Browns-Steelers: What To Watch For


1)      Joe Haden vs. Antonio Brown

It's not a secret the Pittsburgh Steeler receiver has often performed well against Haden.  In two games last season, Brown hauled in a combined 15 catches for 179 yards against Cleveland, with Haden marking him most of the game. Even though Brown and Haden are nearly identical in size, the Browns' Pro Bowl cornerback often tells reporters the Steelers' top receiver is his toughest matchup in the NFL.

"Every corner kind of has their style that's basically like kryptonite to them," said Browns head coach Mike Pettine. "It was Stevie Johnson with [Darrelle] Revis because of the unique way that he came off the ball."

Cleveland is still going to trust Haden to check Brown for a large part of the game. But the Browns coaching staff was honest in saying they will also use Buster Skrine and maybe even Justin Gilbert.

"I'm never a fan of kind of giving an offense just a steady diet of the same matchups and the same types of coverages," said Pettine. "There will be times that [Brown will be in] single coverage. There will be times when he's doubled. Joe will be involved with that a lot. Sometimes, he won't."

"We have legitimate starters on every position of this defense," said Haden. "We have people that make plays – impact players. We just need to make sure everybody does their job, and this defense can be special."

2)      Can the Browns sustain a consistent pass rush against the Steelers?

We detailed earlier in the week how sacking Ben Roethlisberger will be the ultimate key for the Browns on defense. That's easier said than done.

At the moment, defensive end Desmond Bryant has not been able to practice all week (wrist), meaning Armonty Bryant will likely get the start in his place. Armonty's progression in the preseason was perhaps the greatest revelation for the pass rush during the summer months. Still, Phil Taylor and Ahtyba Rubin haven't exactly proven to be known commodities in terms of sacking quarterbacks.

Cleveland is going to rely heavily on all three of their outside linebackers – Barkevious Mingo, Paul Kruger and Jabaal Sheard – to help collapse the pocket around Roethlisberger. In particularly, watch for Mingo. His speed will translate well against Steelers right tackle Marcus Gilbert. The 330-pound Gilbert has trouble with speed rushers off the edge and allowed 11 sacks in 2013, third most in the NFL.

3)      What will third-downs be like for Brian Hoyer an the offense?

If Cleveland finds themselves in a ton of third-down and long situations against Pittsburgh, it could be a long afternoon against the Steelers.
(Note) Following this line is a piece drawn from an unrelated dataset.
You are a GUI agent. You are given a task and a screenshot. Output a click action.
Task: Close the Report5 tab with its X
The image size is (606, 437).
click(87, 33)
Watch for the Browns to come early and use more short throws than you'd anticipate. Wide receiver screens to Andrew Hawkins and Taylor Gabriel might not turn out to be big 30-yard plays. Pittsburgh is expecting a heavy dose of the running game, so an up-tempo, quick-hitting passing attack could catch the Steelers off guard.

4)      Which free agent newcomer makes the biggest impact?

Ben Tate – The Steelers were 1-7 in 2013 when they surrendered more than 80 yards rushing. Tate is one of the few running backs who is completely fine grinding four yards at a time. He doesn't try and force hitting a home run by cutting outside. Expect the veteran to get close to 20 carries.

Andrew Hawkins – Hoyer has long called Hawkins a miniature Wes Welker. Hoyer and Hawkins clearly had the most chemistry in training camp. Now it must be translated on the field. The former Cincinnati Bengal matches up well against the aging Ike Taylor (34), and has potential to blow by the cornerback in a yards-after-catch scenario.

Karlos Dansby – Many are pegging Steelers tight end Heath Miller to have a breakout fantasy season. There's no better first test for Dansby to not only prove covering tight ends won't be a weakness for Cleveland, but rather a strong suit.

Donte Whitner – The Browns' vocal leader has said all the right things since walking into the building. Now it's time to show Cleveland he's capable of walking the walk, too. Whitner needs to do what he did early against the Detroit Lions: completely lay out a wide receiver over the middle of the field to remind the Steelers receivers how dangerous of a hitter he can be.